__TASK DIRECTIONS__.
Records follow. Pull out every line that contains "envelope".

__RECORDS PROVIDED__.
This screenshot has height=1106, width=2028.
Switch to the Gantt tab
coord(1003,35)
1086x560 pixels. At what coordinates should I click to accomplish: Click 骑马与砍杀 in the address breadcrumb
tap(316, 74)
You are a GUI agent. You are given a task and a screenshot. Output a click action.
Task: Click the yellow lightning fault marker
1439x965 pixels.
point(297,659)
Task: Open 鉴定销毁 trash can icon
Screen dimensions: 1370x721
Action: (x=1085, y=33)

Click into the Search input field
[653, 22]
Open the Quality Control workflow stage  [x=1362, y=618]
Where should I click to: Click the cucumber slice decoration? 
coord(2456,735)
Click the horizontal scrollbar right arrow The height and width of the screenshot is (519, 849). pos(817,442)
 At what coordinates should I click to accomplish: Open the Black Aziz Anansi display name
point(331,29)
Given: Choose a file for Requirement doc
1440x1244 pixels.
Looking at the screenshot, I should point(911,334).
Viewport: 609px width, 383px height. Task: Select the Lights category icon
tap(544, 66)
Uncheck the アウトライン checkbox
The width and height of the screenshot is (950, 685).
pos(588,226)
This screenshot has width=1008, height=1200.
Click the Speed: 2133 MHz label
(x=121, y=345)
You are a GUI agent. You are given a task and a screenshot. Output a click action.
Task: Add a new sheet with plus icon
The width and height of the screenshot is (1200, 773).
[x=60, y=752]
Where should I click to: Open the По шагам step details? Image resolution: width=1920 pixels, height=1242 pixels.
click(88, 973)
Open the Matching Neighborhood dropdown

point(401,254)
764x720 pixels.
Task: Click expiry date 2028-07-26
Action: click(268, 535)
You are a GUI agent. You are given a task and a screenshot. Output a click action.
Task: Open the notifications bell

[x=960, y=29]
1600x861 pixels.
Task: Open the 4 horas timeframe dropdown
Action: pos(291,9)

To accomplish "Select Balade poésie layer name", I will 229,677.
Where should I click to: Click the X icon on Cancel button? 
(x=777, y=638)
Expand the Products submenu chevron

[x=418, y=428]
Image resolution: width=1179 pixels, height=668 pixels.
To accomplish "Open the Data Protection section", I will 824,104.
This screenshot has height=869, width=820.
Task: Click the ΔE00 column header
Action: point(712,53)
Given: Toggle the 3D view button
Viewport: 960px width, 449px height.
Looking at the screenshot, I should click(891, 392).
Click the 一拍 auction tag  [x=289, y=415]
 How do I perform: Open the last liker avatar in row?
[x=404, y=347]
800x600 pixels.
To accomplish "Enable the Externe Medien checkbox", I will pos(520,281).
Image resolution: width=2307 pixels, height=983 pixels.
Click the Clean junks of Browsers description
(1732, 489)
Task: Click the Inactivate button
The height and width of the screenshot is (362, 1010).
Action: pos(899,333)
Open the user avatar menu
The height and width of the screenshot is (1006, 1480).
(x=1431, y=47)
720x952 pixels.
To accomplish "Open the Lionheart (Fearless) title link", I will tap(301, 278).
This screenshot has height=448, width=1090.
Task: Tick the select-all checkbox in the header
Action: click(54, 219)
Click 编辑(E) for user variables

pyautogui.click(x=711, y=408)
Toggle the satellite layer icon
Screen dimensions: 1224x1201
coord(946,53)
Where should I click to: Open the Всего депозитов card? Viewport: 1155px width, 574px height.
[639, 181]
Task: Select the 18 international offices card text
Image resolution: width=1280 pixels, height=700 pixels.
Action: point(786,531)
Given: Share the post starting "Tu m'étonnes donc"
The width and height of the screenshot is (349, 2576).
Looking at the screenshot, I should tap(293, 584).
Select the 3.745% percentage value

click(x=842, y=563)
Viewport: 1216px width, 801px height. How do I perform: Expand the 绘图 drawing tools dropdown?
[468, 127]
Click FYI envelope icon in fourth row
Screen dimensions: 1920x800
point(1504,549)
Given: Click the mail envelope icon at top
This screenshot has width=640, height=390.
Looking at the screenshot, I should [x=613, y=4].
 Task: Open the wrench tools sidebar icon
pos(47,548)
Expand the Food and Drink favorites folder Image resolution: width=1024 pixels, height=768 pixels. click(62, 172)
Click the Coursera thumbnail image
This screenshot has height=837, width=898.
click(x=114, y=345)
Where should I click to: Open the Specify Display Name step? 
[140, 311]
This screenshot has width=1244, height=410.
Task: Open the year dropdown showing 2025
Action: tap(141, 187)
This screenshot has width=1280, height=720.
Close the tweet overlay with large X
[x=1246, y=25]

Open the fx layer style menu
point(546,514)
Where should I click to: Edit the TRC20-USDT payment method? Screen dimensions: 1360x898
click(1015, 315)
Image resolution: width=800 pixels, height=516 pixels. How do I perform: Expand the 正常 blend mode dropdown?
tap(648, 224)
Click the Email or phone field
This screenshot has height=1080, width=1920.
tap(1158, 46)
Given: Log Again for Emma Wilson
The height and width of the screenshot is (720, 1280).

__WRITTEN SOLUTION__.
Click FYI envelope icon in fourth row
Given: Click the mail envelope icon at top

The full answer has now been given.